**EXTRACTED RECORDS**:

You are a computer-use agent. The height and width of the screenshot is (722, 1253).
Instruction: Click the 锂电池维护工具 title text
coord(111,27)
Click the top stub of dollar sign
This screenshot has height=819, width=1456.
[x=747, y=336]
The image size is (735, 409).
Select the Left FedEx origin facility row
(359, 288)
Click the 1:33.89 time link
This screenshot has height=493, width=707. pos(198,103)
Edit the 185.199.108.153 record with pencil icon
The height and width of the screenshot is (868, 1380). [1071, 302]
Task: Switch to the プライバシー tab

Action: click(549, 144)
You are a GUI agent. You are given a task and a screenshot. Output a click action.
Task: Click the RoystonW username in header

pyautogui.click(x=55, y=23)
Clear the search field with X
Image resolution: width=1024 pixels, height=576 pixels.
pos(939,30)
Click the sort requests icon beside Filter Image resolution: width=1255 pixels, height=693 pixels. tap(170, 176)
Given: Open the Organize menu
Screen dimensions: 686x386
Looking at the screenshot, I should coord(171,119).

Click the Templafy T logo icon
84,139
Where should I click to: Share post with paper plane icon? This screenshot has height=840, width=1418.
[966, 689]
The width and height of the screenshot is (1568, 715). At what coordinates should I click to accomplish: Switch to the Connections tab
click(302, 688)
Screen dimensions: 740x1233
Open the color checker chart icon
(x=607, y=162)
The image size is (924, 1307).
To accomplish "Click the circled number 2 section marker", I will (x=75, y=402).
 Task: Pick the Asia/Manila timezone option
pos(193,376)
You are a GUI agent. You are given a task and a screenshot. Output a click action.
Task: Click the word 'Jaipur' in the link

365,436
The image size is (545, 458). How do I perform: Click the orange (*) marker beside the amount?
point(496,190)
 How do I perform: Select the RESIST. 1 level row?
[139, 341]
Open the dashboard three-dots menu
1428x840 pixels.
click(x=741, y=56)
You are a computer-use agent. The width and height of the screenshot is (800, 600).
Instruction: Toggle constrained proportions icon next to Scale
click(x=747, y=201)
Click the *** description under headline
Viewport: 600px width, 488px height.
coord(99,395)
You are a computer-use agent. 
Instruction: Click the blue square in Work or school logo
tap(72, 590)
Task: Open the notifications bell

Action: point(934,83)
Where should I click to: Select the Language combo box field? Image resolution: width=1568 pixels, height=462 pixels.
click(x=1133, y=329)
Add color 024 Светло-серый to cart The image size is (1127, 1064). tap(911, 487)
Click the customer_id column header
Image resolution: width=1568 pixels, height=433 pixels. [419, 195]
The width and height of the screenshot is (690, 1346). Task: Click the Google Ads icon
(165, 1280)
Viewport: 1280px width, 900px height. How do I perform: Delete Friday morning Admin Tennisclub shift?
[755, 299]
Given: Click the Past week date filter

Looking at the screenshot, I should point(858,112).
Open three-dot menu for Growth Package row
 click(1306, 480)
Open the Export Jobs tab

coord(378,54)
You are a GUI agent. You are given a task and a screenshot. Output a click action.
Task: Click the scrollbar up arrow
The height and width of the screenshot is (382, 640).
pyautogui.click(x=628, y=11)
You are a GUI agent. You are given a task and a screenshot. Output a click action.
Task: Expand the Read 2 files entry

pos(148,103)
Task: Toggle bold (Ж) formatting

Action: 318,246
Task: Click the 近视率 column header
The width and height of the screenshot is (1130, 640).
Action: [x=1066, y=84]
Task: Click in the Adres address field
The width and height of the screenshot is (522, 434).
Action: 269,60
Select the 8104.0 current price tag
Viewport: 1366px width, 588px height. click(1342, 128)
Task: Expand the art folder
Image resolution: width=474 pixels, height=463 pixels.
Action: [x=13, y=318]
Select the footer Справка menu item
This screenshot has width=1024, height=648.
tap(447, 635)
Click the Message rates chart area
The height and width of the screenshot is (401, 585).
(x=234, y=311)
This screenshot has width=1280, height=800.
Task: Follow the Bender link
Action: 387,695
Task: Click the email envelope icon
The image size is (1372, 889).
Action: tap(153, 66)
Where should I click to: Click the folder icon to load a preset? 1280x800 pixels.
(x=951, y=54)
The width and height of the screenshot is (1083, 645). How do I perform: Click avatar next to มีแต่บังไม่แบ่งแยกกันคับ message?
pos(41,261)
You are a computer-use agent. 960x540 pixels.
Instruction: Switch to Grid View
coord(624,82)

**HOW TO COMPLETE THIS TASK**: From the line holding "Select the 8104.0 current price tag" to the end of the listing, copy every line exactly, both ends included, and add nothing.

**SOLUTION TO THIS TASK**:
Select the 8104.0 current price tag
Viewport: 1366px width, 588px height. click(1342, 128)
Task: Expand the art folder
Image resolution: width=474 pixels, height=463 pixels.
Action: [x=13, y=318]
Select the footer Справка menu item
This screenshot has width=1024, height=648.
tap(447, 635)
Click the Message rates chart area
The height and width of the screenshot is (401, 585).
(x=234, y=311)
This screenshot has width=1280, height=800.
Task: Follow the Bender link
Action: 387,695
Task: Click the email envelope icon
The image size is (1372, 889).
Action: tap(153, 66)
Where should I click to: Click the folder icon to load a preset? 1280x800 pixels.
(x=951, y=54)
The width and height of the screenshot is (1083, 645). How do I perform: Click avatar next to มีแต่บังไม่แบ่งแยกกันคับ message?
pos(41,261)
You are a computer-use agent. 960x540 pixels.
Instruction: Switch to Grid View
coord(624,82)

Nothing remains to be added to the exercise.